细胞周期蛋白依赖性激酶4/6（CDK4/6）抑制剂已获批用于乳腺癌治疗，且对包括KRAS突变型非小细胞肺癌（NSCLC）在内的多种恶性肿瘤均展现出抗肿瘤活性。然而，由于频繁出现的耐药性以及其主要为细胞生长抑制的作用效果，CDK4/6抑制剂的临床疗效受到限制。本研究通过全基因组cDNA筛选，发现在KRAS突变型NSCLC细胞中，含溴结构域蛋白4（BRD4）过表达会赋予细胞对CDK4/6抑制剂帕博西尼的耐药性。通过RNA干扰或小分子抑制剂抑制BRD4，可与帕博西尼协同诱导NSCLC细胞及肿瘤发生细胞衰老，且该联合治疗方案可延长KRAS突变型NSCLC小鼠模型的生存期。从机制上来说，BRD4抑制可增强细胞周期阻滞与活性氧（ROS）积累，这二者均是诱导细胞衰老所必需的过程；这一过程继而会上调GPX4——一种可抑制活性氧诱导铁死亡的过氧化物酶。
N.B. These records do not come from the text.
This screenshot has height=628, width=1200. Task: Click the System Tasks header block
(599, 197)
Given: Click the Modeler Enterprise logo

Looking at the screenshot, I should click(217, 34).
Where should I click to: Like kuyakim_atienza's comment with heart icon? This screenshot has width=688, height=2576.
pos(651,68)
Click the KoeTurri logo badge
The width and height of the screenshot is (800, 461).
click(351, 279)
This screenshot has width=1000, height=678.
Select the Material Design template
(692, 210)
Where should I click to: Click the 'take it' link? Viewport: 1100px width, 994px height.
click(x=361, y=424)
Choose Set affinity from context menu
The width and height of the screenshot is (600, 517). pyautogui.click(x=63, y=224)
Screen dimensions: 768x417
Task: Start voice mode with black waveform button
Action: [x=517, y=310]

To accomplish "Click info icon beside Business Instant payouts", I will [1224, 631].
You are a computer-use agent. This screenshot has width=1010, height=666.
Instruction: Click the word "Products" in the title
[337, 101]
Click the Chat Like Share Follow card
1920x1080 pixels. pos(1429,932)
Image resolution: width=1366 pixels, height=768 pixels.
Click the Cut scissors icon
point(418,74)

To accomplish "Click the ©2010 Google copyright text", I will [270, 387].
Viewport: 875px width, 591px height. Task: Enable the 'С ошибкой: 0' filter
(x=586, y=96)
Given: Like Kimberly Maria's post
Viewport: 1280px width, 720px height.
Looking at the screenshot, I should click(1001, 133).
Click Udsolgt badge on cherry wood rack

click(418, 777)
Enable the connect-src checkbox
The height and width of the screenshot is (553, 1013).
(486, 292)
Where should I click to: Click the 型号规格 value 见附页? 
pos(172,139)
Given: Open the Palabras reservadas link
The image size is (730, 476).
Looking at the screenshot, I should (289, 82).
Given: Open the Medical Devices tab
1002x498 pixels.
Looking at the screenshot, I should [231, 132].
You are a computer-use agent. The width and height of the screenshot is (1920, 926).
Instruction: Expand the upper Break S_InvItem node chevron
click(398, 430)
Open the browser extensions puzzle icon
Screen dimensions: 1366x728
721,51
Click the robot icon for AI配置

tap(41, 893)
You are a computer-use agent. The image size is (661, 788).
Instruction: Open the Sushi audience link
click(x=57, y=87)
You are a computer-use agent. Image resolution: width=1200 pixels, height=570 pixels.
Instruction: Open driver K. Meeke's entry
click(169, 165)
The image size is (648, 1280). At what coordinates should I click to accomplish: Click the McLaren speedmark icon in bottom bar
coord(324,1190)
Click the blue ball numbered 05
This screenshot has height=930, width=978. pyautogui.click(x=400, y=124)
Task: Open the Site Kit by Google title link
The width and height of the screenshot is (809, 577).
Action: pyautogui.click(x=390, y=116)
因此，GPX4抑制剂治疗可选择性诱导衰老癌细胞发生铁死亡性细胞死亡，最终实现肿瘤消退。同时靶向CDK4/6与BRD4还可在胰腺癌细胞和乳腺癌细胞中增强细胞衰老与铁死亡易感性。综上，本研究揭示了可提升CDK4/6抑制剂临床应用价值的治疗靶点与有效联合治疗方案。实验整体设计：为探究CDK4/6或BRD4抑制所影响的基因表达程序，我们将KRAS突变细胞系H358分别用CDK4/6抑制剂帕博西尼、BRD4抑制剂IBET726，或二者联合处理9天。随后我们利用这些细胞生成的RNA测序（RNA-Seq）数据开展基因表达谱分析。